This is my second attempt to get a meaningful response from you guys on this issue.
The SR invariance formula makes space-like intervals imaginary (e.g., the distance $x$ in a given frame has interval $ix$). Yet modern physicists consider it bad form to define the distance itself as $ix$, as Minkowski did. It seems to me that this distinction is trivial—what’s wrong with defining the distance as the value of its interval? An answer to a previous question of mine on this topic referred to a paper by Visser showing that there is a way to do this that can be generalized to GR. So what’s the fuss about? Even if there weren’t such a way, I don’t see how that wd invalidate Minkowski’s definition for SR. Since the interval measure is what’s important, what fundamental difference can it make whether one defines the distance as $ x$ or as its invariant interval $ix$?

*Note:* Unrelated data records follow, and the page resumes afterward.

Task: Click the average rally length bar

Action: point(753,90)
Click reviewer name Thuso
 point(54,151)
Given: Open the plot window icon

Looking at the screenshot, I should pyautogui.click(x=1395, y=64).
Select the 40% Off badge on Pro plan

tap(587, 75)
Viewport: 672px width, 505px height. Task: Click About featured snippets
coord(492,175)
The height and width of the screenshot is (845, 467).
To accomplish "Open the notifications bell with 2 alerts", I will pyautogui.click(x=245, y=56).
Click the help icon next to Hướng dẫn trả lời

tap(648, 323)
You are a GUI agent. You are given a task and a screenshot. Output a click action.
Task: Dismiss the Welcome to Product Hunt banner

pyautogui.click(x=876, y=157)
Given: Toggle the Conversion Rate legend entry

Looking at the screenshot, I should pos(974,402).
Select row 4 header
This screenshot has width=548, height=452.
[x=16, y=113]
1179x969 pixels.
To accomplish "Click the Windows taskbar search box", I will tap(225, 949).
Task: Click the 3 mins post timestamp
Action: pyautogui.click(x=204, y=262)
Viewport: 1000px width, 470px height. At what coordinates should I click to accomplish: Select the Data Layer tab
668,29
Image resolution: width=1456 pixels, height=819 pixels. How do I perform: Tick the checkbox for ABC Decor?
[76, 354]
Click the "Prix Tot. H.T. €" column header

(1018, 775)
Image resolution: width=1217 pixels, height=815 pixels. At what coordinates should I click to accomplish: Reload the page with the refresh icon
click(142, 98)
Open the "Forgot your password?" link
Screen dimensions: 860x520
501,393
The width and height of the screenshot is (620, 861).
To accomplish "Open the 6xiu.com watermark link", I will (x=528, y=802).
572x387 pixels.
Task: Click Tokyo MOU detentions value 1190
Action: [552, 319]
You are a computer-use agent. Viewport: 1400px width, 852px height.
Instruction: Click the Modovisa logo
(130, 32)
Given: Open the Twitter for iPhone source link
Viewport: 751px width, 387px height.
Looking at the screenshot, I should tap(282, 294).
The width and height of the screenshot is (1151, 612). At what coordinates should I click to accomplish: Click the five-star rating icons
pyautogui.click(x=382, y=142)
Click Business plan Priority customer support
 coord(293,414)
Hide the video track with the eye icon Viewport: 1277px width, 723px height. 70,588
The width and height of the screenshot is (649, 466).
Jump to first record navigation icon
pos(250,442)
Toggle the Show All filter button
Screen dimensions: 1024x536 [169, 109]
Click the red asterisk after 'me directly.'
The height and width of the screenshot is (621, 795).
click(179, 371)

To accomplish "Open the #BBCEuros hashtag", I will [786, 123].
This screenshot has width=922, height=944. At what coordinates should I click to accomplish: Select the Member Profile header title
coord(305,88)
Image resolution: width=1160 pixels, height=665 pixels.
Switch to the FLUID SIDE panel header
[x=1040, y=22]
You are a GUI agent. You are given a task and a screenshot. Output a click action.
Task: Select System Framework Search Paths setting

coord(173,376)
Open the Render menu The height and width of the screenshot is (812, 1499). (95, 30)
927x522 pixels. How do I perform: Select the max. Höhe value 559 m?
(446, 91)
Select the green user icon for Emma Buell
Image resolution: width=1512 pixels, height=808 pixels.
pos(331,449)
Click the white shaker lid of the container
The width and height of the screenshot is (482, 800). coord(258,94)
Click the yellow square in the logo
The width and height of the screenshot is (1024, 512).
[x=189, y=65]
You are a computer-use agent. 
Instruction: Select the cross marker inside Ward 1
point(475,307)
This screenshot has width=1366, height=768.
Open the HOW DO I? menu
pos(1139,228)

The whole idea of a LT being an imaginary rotation (important, because phi is additive) depends on the use of the invariant measure, which is the complex length between two points in $\mathbb{C}^{2}$, the space in which complex rotations exist, and so the space in which the $x$-$t$ plane is being considered to be embedded when we talk of complex rotations. It can easily be shown that the angle between any two axes in $\mathbb{C}^{2}$, real or imaginary, is a real right angle, and this explains the invariance formula—it is simply the Pythagorean theorem for that complex triangle. So all this ‘invariant interval geometry’ is an integral part of special relativity. If you insist that distances are real and use a Pseudo-Euclidean metric, which would imply entirely different values for these angles, you are throwing out an enormous portion of SR. It is hard to see how that can be billed as an advance in our understanding.